In your cap table, there’s no need to include the names of investors or equity holders other than founders. Here’s an example:

  • Founder A: 45%
  • Founder B: 30%
  • Existing investors: 15%
  • Allocated options: 2%
  • Unallocated option pool: 8%

Whereas some founders might opt for a simplified summary of current ownership, I’d like to see a detailed version that outlines exactly who owns what percentage of the company. Detailed cap tables are important because they give me insight into how the company’s stakeholders might have shifted over time. For example, is there someone who owns equity but is no longer with the business? In-depth cap tables put this information up front and eliminate guesswork or confusion.

Detailed cap tables are important b/c they give insight into how stakeholders might have shifted over time. For example, is there someone who owns equity but is no longer with the business? @galeforceVC of @VitalizeVC Click To Tweet

Investment documents

Last but not least are documents indicating the terms you’re working with for this round of funding. If you’re doing a SAFE you’ll certainly need that document in your data room. If you have a priced round and you happen to already have documents, then you should also share those. I’ve also seen founders include existing SAFEs or convertible notes that are going to convert in this round.

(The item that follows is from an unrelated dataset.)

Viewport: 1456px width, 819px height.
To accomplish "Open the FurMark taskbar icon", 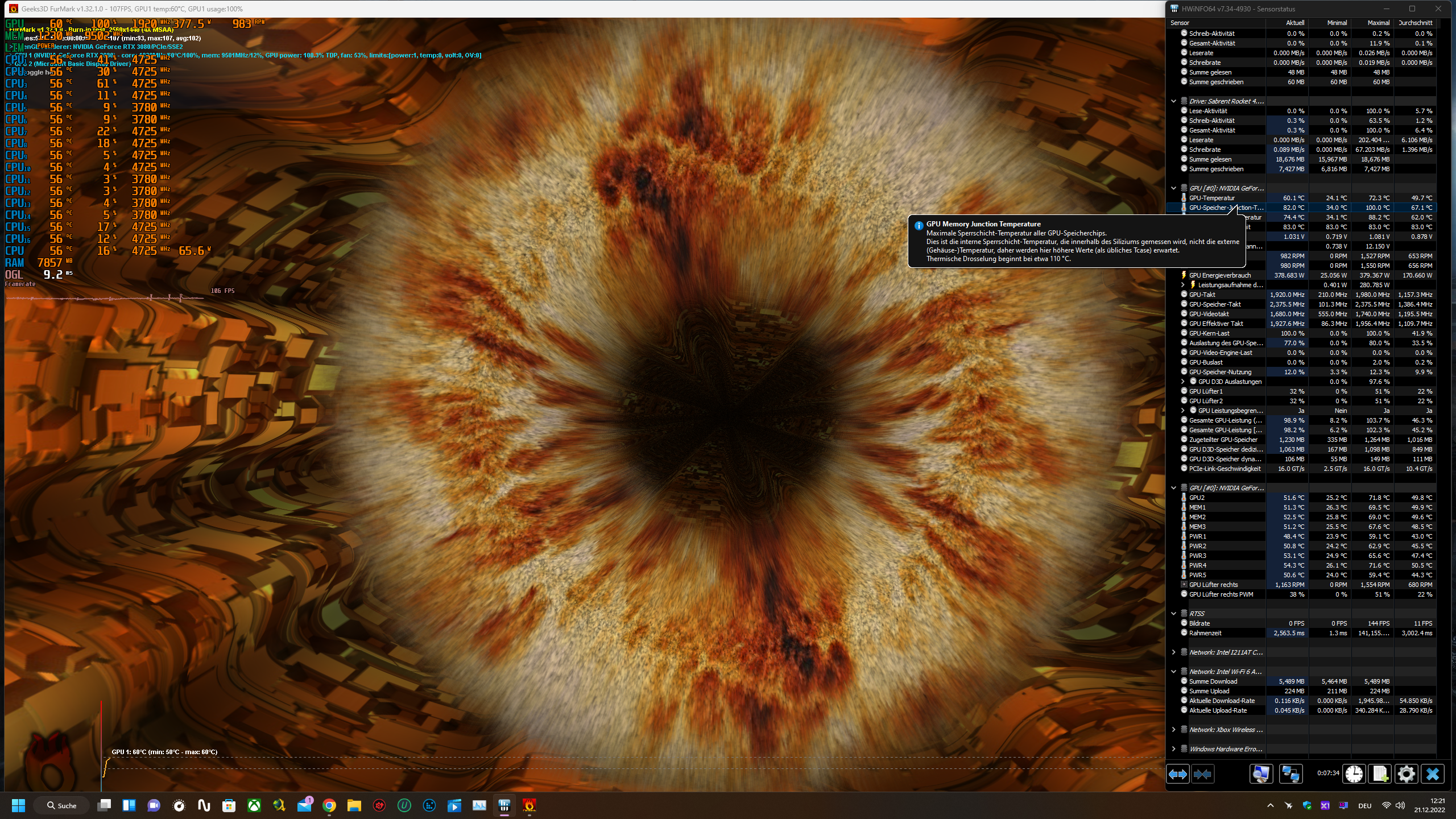I will click(x=529, y=805).
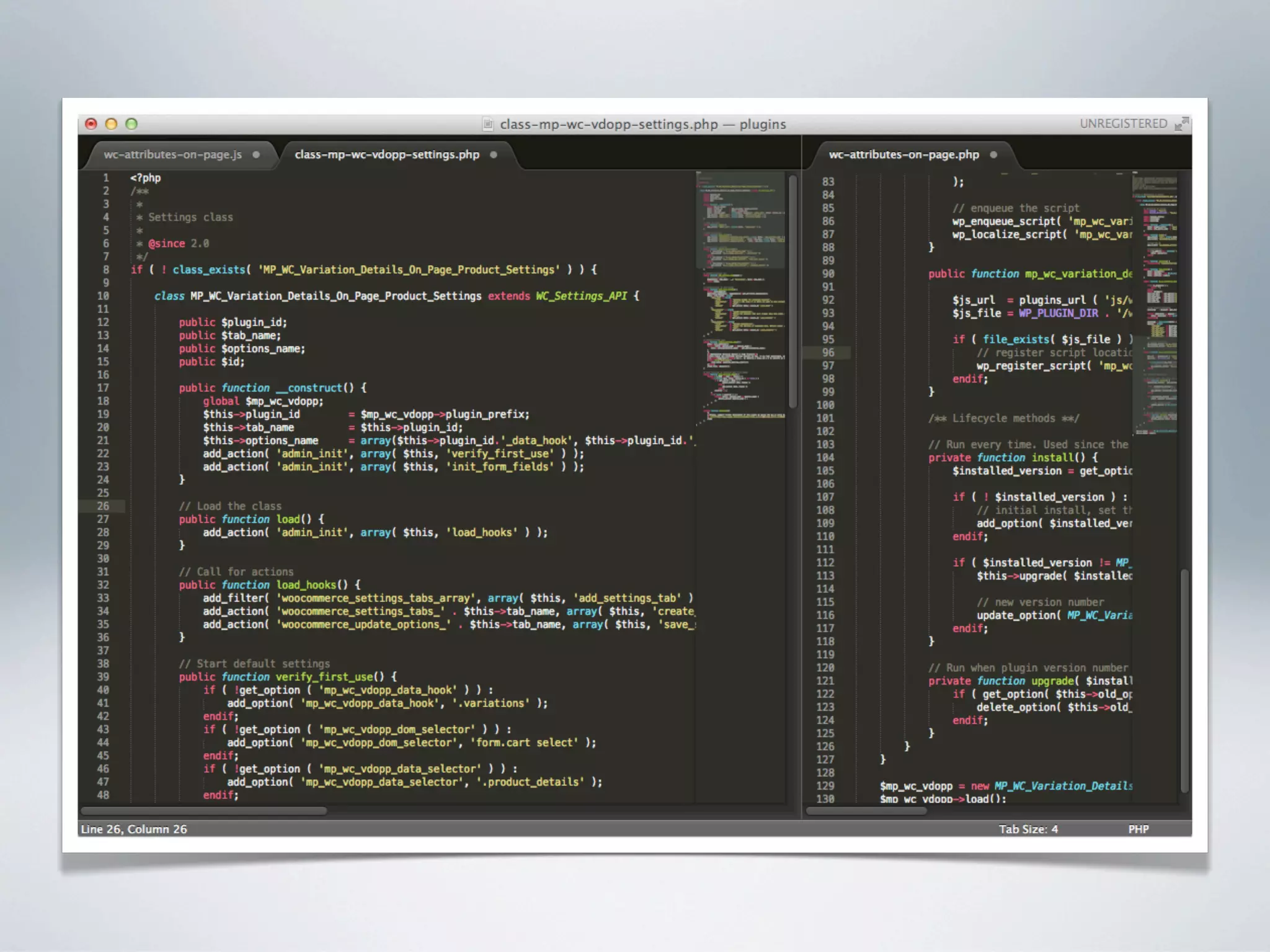The width and height of the screenshot is (1270, 952).
Task: Open the Tab Size: 4 selector
Action: (1028, 829)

Other documents to consider

While the above documents are “must haves” for your data room, you might also want to opt for thoroughness and share other relevant information. Your articles of incorporation will have to be checked at some point, so it’s usually a good idea to include them from the start. You may also want to indicate whether any investors have already committed to the round and in what amounts. Another possibility is a detailed plan for the use of the funds from this round. Other strategic documents could be helpful, as well, such as a product roadmap or a go-to-market strategy. If you already have any of these documents, feel free to include them, but don’t go to the trouble of creating them just for the data room.

There are a few other documents founders could choose to put in their data room:

  • Any links to press coverage of the company
  • Usage data from beta testing, pilots, or early customers
  • Customer list
  • Sample customer contract
  • Patents or trademarks

When it comes to these other documents, it’s important to only include what’s really relevant. Lastly, if you have any outstanding lawsuits or anything else that could be a red flag in your diligence process, go ahead and include that information proactively.

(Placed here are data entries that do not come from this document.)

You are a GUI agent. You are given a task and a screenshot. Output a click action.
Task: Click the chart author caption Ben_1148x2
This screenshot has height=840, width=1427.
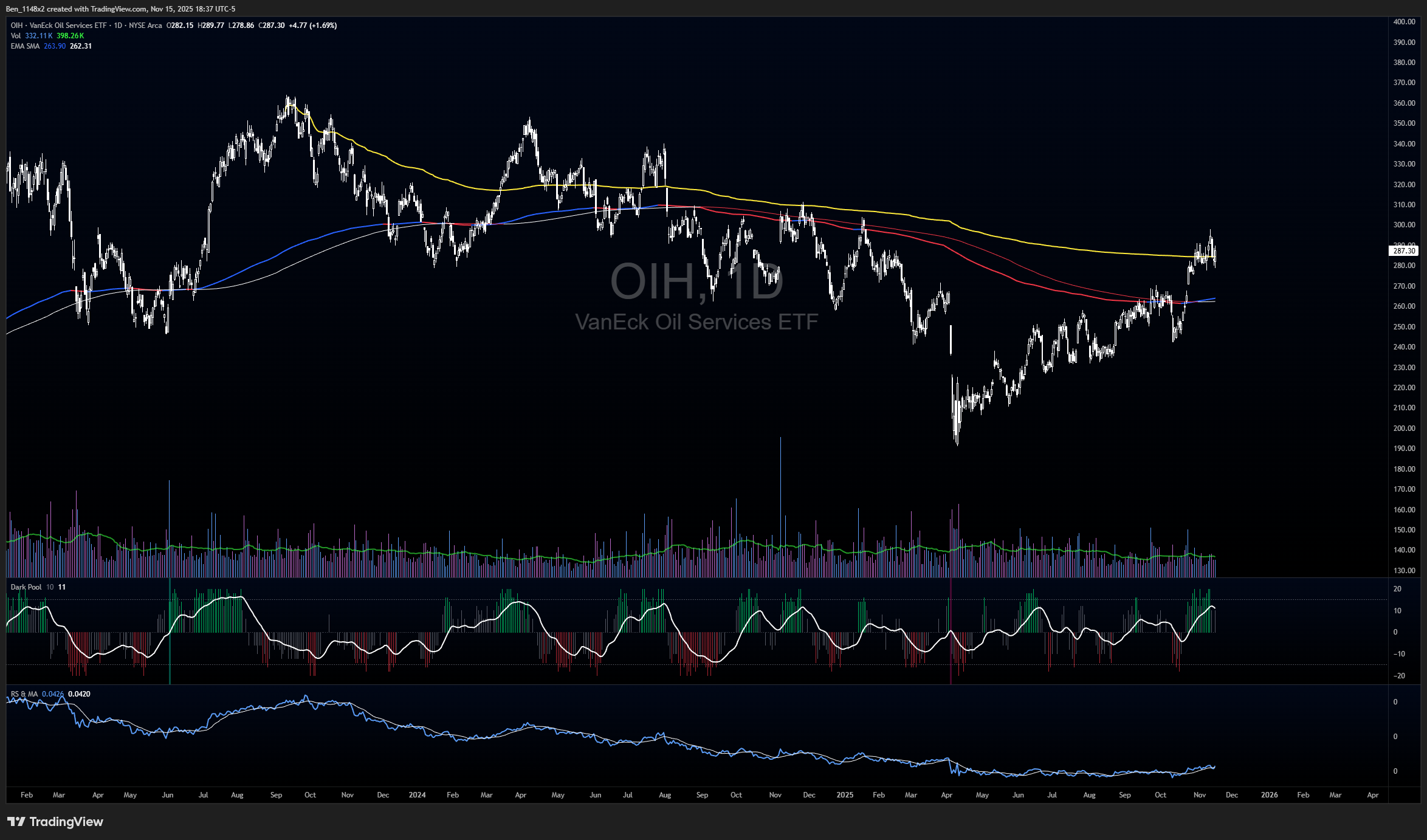[x=24, y=9]
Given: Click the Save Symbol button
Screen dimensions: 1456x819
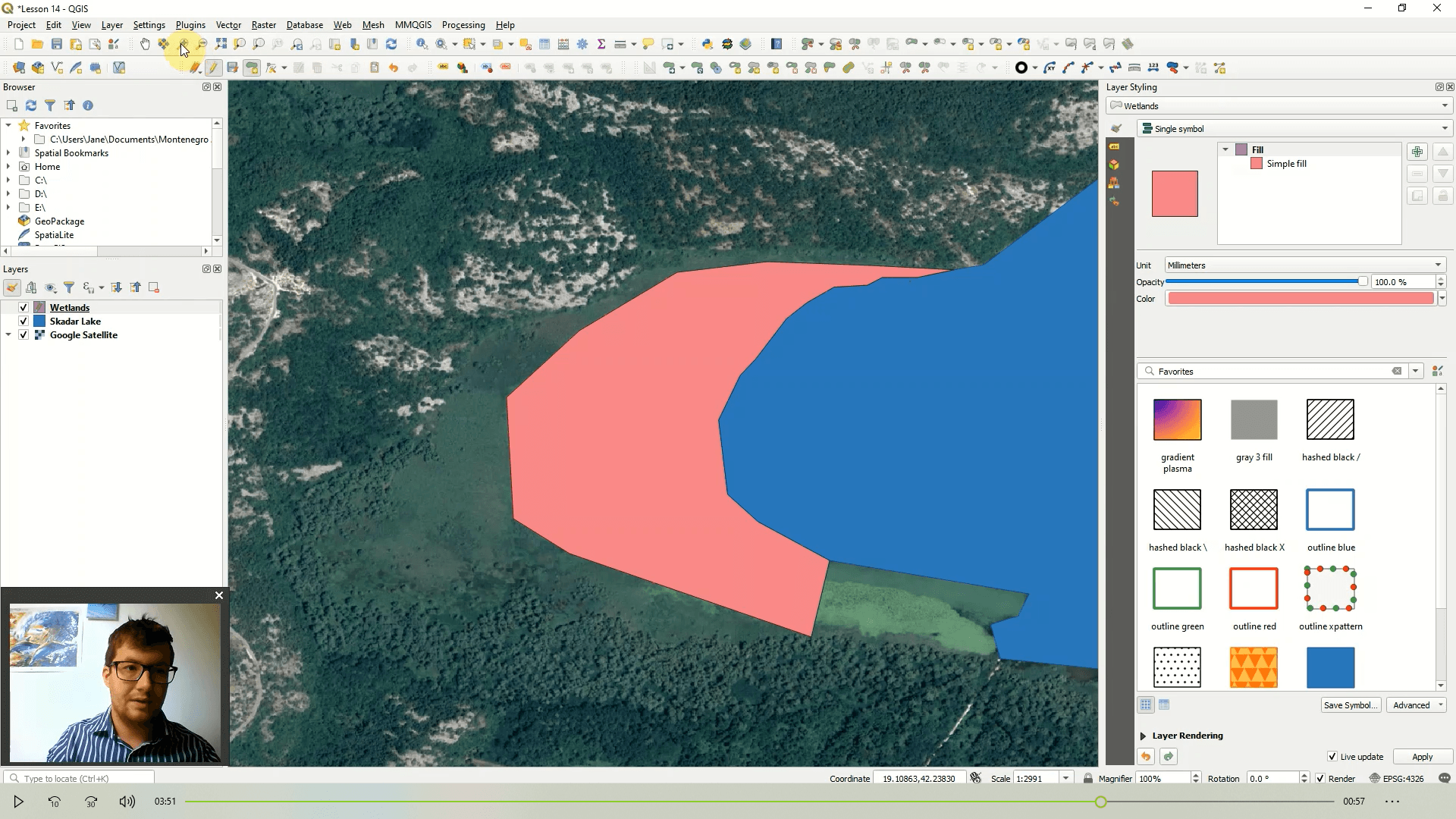Looking at the screenshot, I should tap(1350, 705).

A good fundraising data room can set you apart

It should only take a few hours to put a data room together at the beginning of a fundraise. But this doesn’t mean you should take the process lightly. On the contrary, founders should aim to create the best possible data room which can help you stand out from the crowd and impress investors.

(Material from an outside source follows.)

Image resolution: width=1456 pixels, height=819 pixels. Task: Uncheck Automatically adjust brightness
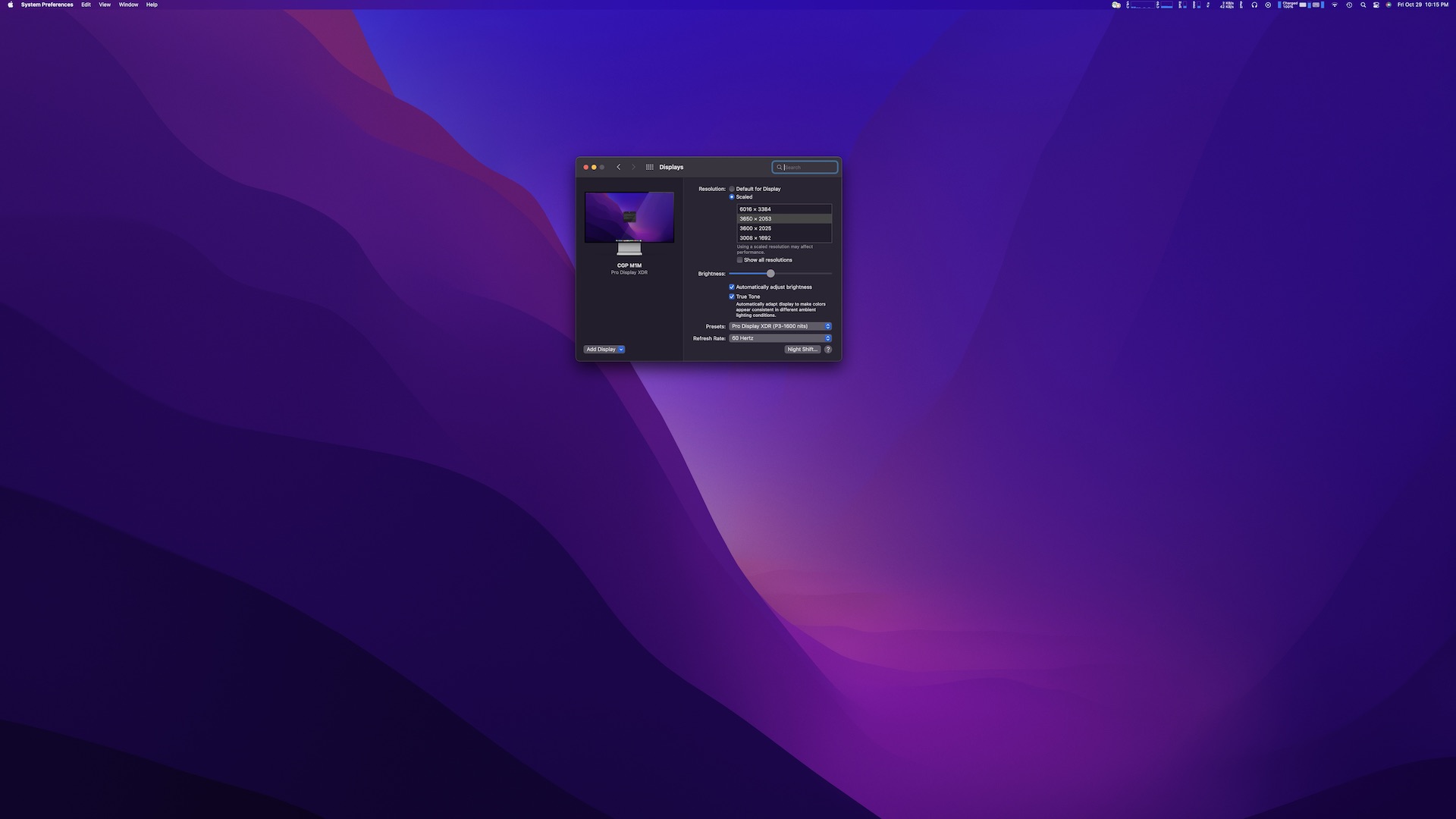(x=732, y=287)
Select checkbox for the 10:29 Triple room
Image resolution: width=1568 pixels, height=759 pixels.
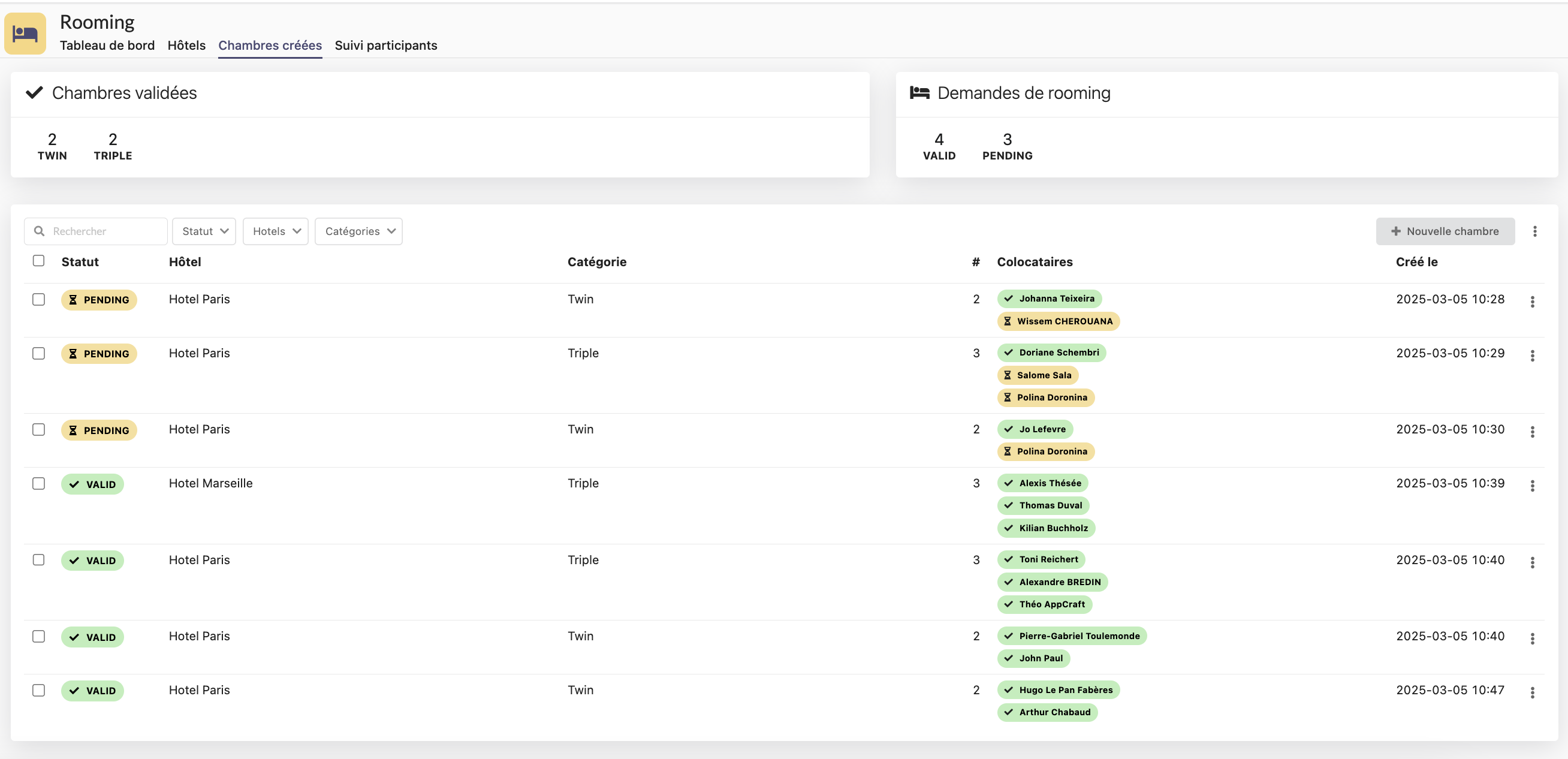38,354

  • Aim for 4-7 sections in your data room — you don’t want to overwhelm investors or steer them away from the most pertinent information they need to make funding decisions.
  • Include a folder for each of these sections with straightforward naming to allow investors to see at a glance exactly what documents are included and where they’re located.
  • Use a data room provider such as DocSend that allows you to keep information up to date and track what investors are reviewing.